A run of rows
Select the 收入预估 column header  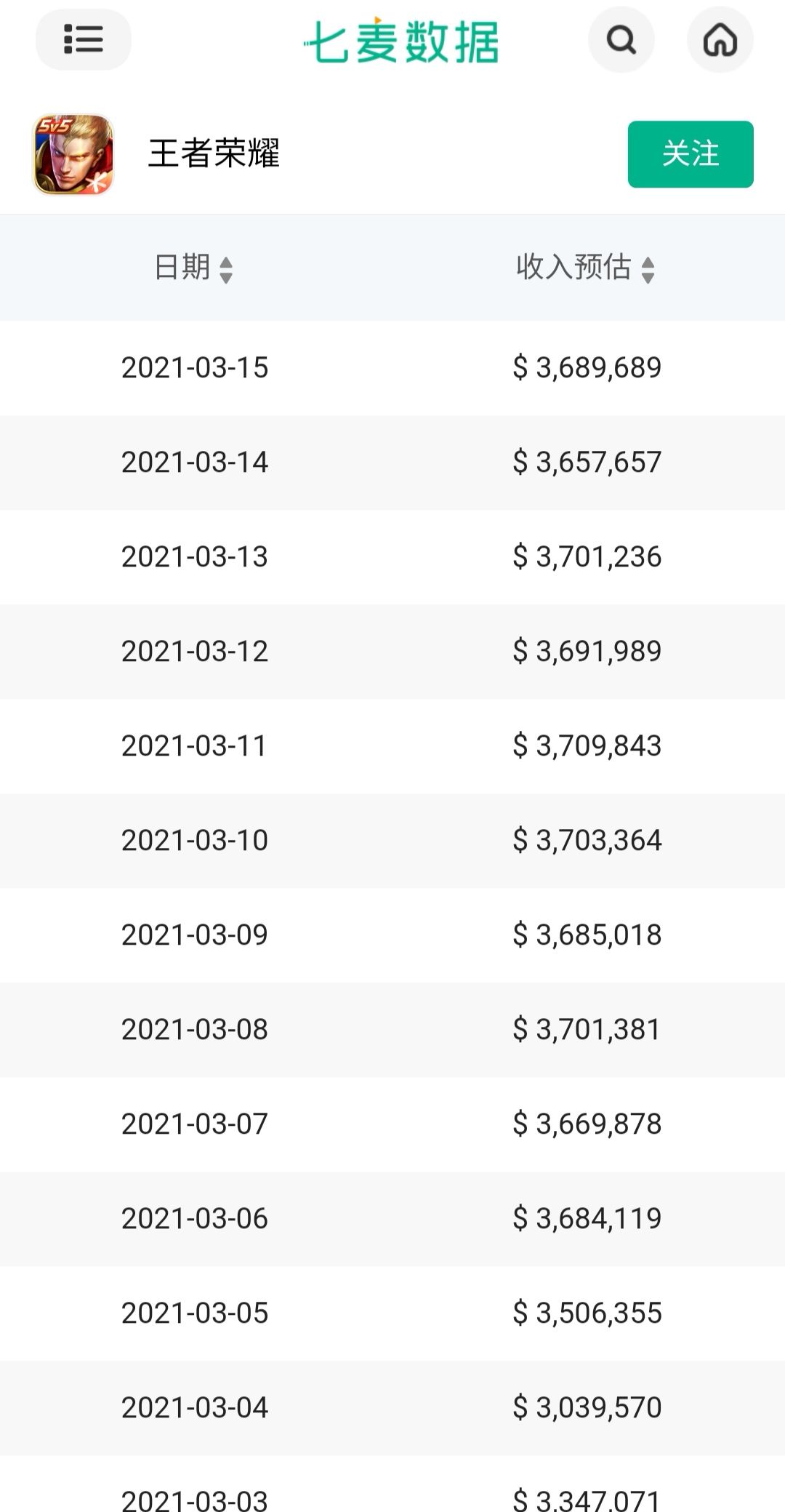coord(573,268)
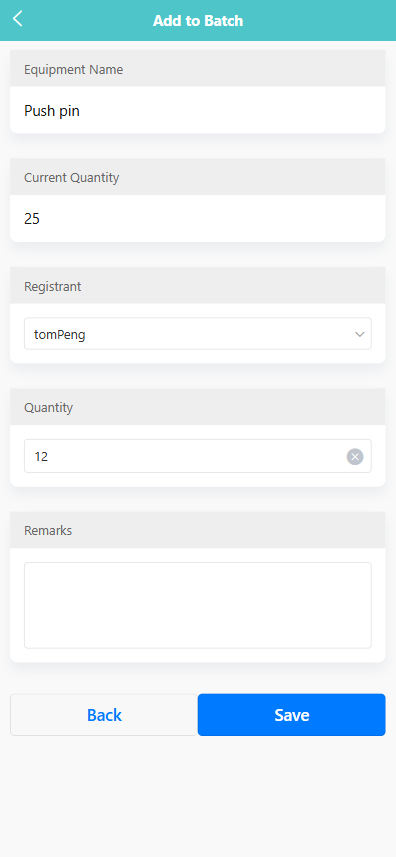Tap the back arrow in the header
This screenshot has height=857, width=396.
point(17,19)
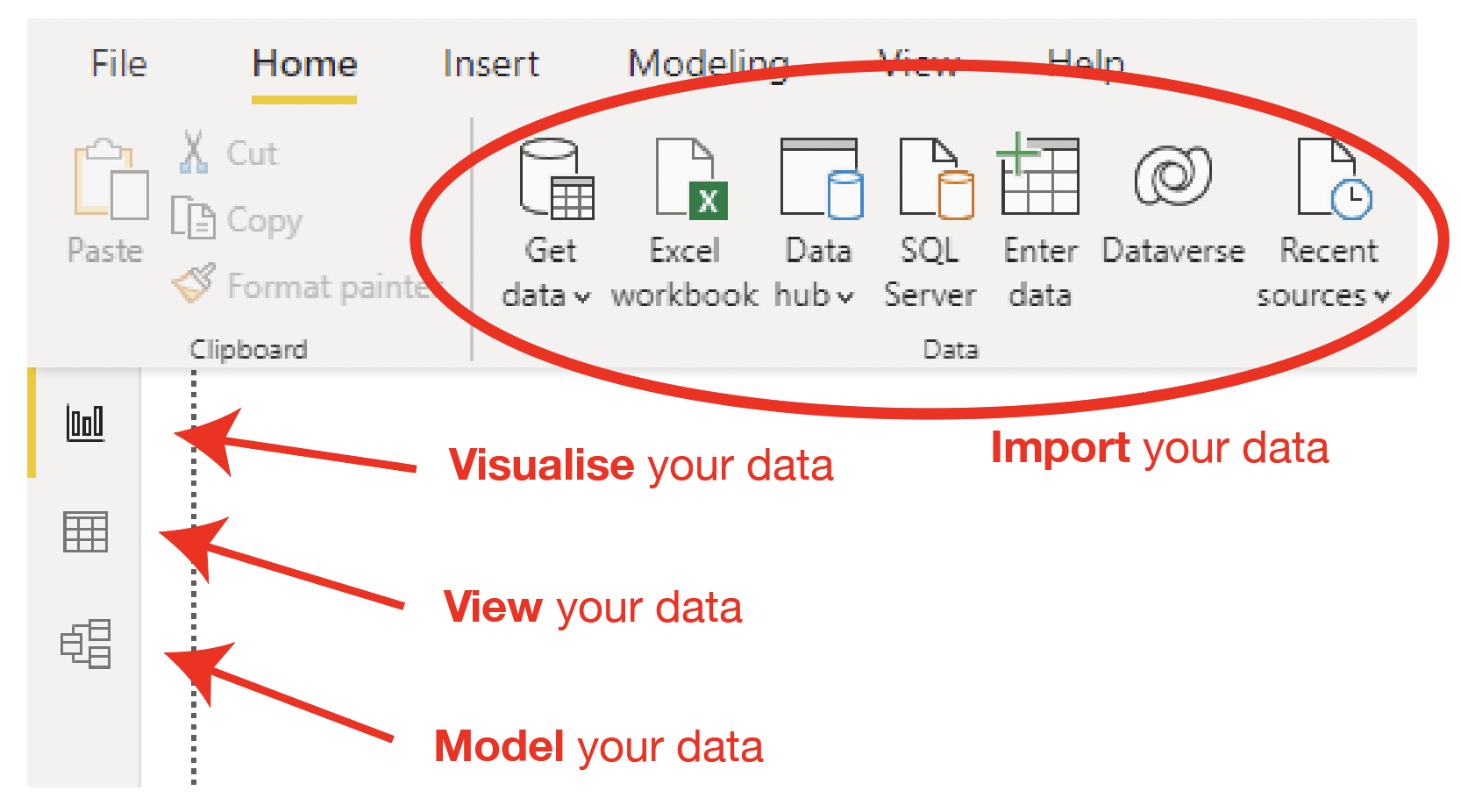Expand the Get data dropdown arrow
The width and height of the screenshot is (1461, 812).
point(582,298)
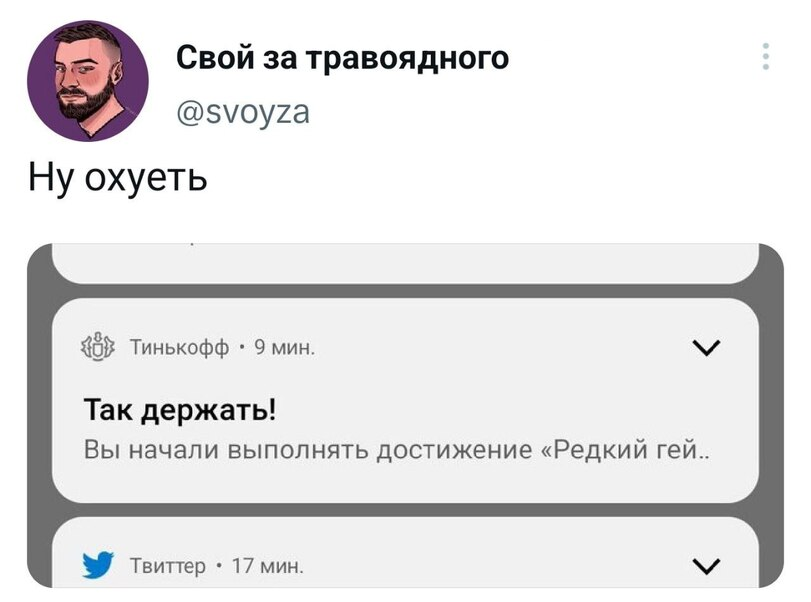Click the "Так держать!" notification title
811x602 pixels.
181,410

## GIVEN TASK
Extract each line from the rows above that includes the string "width".

## OUTPUT
This screenshot has height=857, width=396.
The width and height of the screenshot is (1461, 812).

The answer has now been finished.